Description
A vibrant and creamy gnocchi dish featuring a nutty pistachio pesto, bright lemon zest, and rich burrata, all coming together in under 30 minutes for a perfect weeknight meal or elegant dinner.
Ingredients
- 1 cup roasted salted pistachios
- 1 large bunch fresh basil leaves (about 1 cup packed)
- Zest of 1 lemon (plus more for garnish)
- Juice of 1 lemon
- 1/2 cup grated Parmesan cheese
- 1/2 cup extra virgin olive oil (plus more for drizzling)

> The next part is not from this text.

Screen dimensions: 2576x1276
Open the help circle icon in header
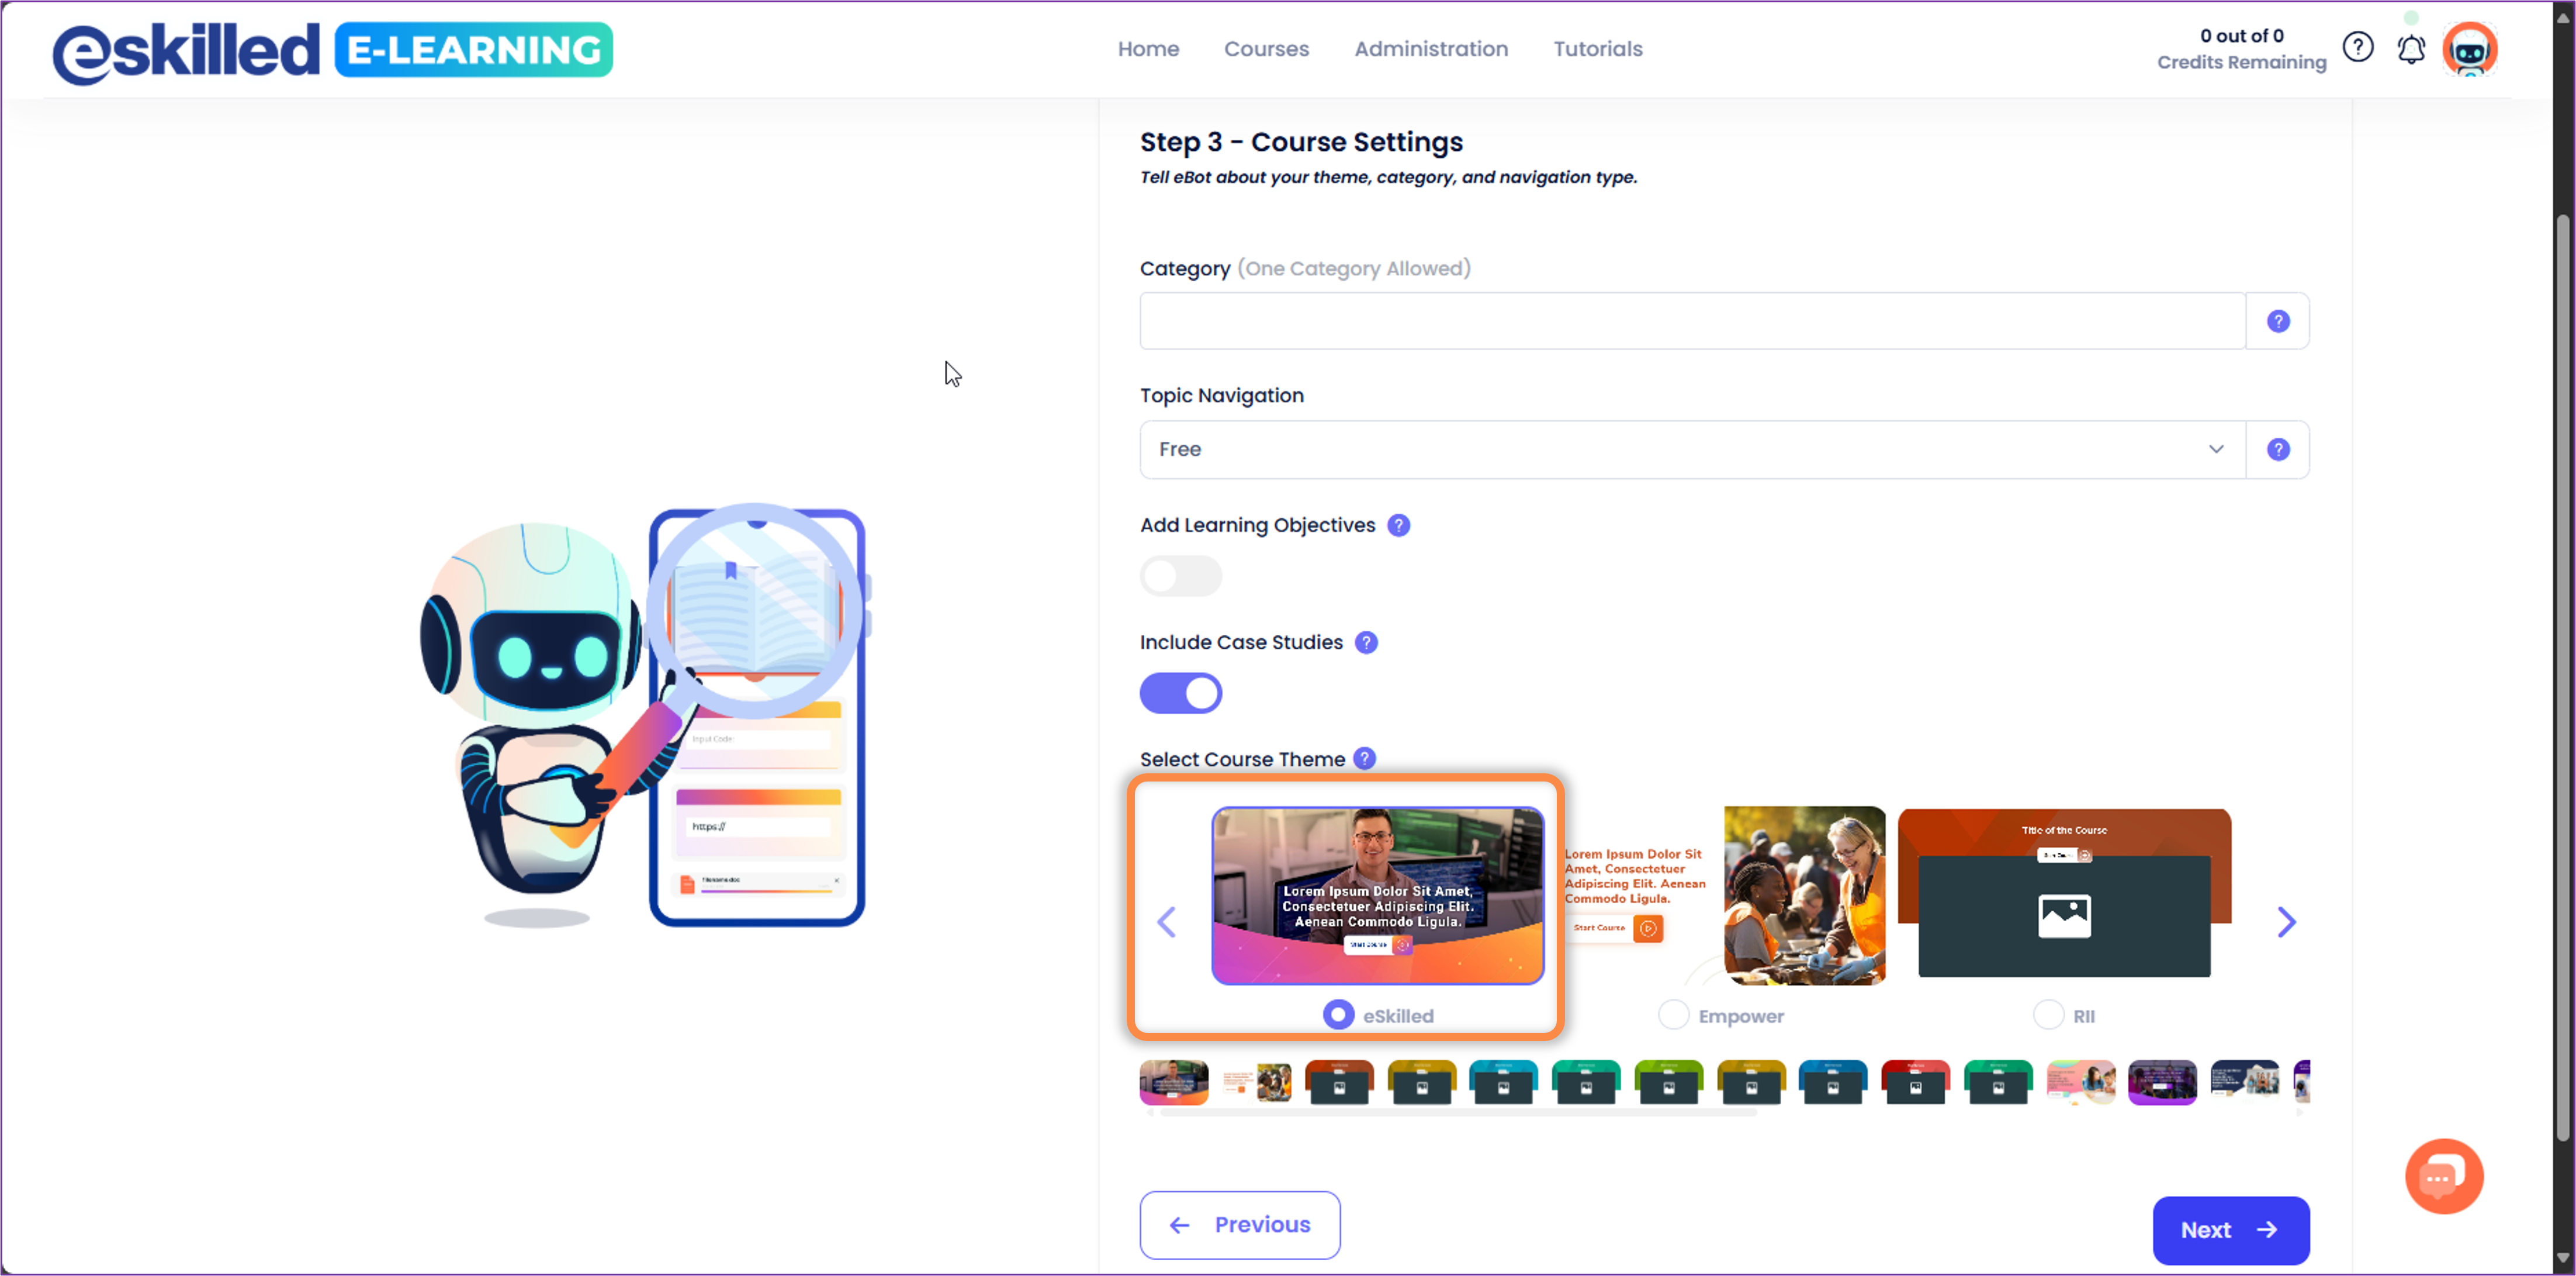pos(2358,47)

- 1/2 teaspoon freshly ground black pepper
- Salt to taste
- 1/4 to 1/2 cup pasta water (for loosening the sauce)
- 1 lb shelf-stable or fresh gnocchi
- 8 oz burrata (torn or left whole)
- Reserved lemon zest for garnish
- 1–2 tablespoons finely grated pistachios (optional, for garnish)
- Freshly cracked black pepper
- Extra virgin olive oil for finishing
Instructions
- Bring a large pot of salted water to a boil. Cook the gnocchi according to package instructions. Reserve 1/2 cup of pasta water before draining.
- While the water heats, prepare the pesto. Add pistachios, basil, lemon zest, lemon juice, Parmesan, olive oil, and black pepper to a food processor. Pulse until mostly smooth. Taste and adjust with additional salt, lemon, or cheese if desired.
- In a large skillet over medium heat, add about 3/4 cup of the pesto along with a splash of reserved pasta water. Stir until the mixture loosens into a creamy sauce, adding more pasta water as needed until it coats the back of a spoon.
- Add the drained, hot gnocchi directly into the skillet. Toss until evenly coated and warmed through.
- Plate the gnocchi and top with torn burrata. Finish with lemon zest, finely grated pistachios, cracked black pepper, and a drizzle of olive oil.
Notes
- Use fresh Genovese basil for the best flavor in your pesto.
- Store leftovers in the fridge and reheat gently with a splash of water or olive oil.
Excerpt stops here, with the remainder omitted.